#### [TASK BRIEF]
Quote the material verbatim, starting at the line that contains "The width and height of the screenshot is (175, 213)." and stopping after the line that contains "Click the green Dumpper".

#### [PROVIDED ENTRIES]

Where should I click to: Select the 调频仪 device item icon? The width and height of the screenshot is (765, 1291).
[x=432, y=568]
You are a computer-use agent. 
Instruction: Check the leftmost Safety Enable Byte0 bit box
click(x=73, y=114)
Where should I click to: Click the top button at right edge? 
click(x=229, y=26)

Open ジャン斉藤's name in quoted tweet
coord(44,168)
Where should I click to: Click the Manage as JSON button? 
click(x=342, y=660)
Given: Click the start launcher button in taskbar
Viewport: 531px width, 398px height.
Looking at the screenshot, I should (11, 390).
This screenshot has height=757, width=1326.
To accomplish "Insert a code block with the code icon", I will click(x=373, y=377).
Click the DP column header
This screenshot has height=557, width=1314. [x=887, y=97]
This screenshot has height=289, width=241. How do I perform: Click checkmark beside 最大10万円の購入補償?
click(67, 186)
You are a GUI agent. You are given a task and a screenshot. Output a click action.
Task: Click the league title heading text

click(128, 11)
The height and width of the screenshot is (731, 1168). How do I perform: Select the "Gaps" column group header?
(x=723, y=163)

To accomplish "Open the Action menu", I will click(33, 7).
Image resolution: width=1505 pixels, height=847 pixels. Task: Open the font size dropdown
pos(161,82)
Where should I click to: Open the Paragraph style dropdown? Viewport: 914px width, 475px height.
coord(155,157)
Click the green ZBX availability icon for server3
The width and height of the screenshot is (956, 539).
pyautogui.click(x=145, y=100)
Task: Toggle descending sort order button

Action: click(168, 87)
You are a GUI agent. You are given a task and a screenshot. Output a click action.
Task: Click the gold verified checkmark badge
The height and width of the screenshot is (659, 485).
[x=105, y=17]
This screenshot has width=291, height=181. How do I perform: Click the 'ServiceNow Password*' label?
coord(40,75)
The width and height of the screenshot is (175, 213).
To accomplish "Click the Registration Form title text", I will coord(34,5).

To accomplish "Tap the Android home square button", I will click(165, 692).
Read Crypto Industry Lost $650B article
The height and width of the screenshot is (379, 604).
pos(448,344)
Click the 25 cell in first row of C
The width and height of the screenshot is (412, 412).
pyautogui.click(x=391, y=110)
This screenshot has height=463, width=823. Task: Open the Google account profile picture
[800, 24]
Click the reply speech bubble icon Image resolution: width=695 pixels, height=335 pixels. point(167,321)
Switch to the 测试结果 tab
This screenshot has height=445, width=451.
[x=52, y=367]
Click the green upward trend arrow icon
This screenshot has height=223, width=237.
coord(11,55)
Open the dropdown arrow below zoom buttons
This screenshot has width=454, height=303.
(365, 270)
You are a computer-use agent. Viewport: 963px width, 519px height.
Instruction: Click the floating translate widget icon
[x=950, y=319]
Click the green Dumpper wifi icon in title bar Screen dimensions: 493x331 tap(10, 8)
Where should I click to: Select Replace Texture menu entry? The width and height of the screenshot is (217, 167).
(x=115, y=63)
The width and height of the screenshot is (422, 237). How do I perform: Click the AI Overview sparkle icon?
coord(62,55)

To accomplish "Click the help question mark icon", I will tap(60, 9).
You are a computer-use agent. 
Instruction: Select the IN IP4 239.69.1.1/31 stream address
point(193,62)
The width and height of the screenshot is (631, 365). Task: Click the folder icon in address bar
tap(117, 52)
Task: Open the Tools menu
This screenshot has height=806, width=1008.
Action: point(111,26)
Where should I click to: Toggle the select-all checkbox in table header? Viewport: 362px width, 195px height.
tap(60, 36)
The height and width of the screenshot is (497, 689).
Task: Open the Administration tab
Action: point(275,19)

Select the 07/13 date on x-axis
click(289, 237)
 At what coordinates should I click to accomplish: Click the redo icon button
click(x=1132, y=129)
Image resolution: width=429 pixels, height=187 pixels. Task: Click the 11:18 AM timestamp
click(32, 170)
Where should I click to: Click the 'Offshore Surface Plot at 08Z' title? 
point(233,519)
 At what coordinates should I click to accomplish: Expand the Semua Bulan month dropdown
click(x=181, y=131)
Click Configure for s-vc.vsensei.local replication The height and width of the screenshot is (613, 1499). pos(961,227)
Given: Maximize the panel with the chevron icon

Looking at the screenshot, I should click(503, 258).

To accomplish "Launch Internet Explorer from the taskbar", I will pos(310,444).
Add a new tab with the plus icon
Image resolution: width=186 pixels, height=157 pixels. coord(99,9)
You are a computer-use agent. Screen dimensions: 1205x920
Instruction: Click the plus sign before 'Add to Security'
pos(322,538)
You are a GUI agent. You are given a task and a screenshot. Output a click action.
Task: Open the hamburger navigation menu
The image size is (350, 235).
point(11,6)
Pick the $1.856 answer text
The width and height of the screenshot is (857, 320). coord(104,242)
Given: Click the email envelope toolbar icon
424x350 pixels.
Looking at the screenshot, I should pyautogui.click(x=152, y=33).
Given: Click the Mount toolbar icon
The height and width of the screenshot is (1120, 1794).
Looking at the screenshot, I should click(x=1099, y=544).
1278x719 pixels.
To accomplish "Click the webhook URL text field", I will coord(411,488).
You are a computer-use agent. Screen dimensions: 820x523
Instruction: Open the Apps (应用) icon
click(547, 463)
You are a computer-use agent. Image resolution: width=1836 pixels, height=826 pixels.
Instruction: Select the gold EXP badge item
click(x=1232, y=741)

#### [RESULT OF THIS TASK]
The width and height of the screenshot is (175, 213).
To accomplish "Click the Registration Form title text", I will coord(34,5).

To accomplish "Tap the Android home square button", I will click(165, 692).
Read Crypto Industry Lost $650B article
The height and width of the screenshot is (379, 604).
pos(448,344)
Click the 25 cell in first row of C
The width and height of the screenshot is (412, 412).
pyautogui.click(x=391, y=110)
This screenshot has height=463, width=823. Task: Open the Google account profile picture
[800, 24]
Click the reply speech bubble icon Image resolution: width=695 pixels, height=335 pixels. point(167,321)
Switch to the 测试结果 tab
This screenshot has height=445, width=451.
[x=52, y=367]
Click the green upward trend arrow icon
This screenshot has height=223, width=237.
coord(11,55)
Open the dropdown arrow below zoom buttons
This screenshot has width=454, height=303.
(365, 270)
You are a computer-use agent. Viewport: 963px width, 519px height.
Instruction: Click the floating translate widget icon
[x=950, y=319]
Click the green Dumpper wifi icon in title bar Screen dimensions: 493x331 tap(10, 8)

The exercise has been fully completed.